Aim:
Copy out every line below, the opening line included, and multiply each coordinate in the answers by 1.3. Round the results to whole numbers, rounding halves up.

Data extract:
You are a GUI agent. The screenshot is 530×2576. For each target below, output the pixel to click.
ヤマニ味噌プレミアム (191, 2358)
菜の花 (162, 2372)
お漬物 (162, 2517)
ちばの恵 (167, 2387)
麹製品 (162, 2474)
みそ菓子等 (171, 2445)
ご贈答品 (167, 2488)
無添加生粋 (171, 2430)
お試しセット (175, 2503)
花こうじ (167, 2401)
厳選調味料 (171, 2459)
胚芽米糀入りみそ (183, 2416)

Solution to the exercise:
You are a GUI agent. The screenshot is 530×2576. For each target below, output the pixel to click.
ヤマニ味噌プレミアム (248, 3065)
菜の花 (211, 3084)
お漬物 (211, 3272)
ちばの恵 (217, 3103)
麹製品 (211, 3216)
みそ菓子等 (222, 3179)
ご贈答品 (217, 3234)
無添加生粋 (222, 3159)
お試しセット (228, 3254)
花こうじ (217, 3121)
厳選調味料 (222, 3197)
胚芽米糀入りみそ (238, 3141)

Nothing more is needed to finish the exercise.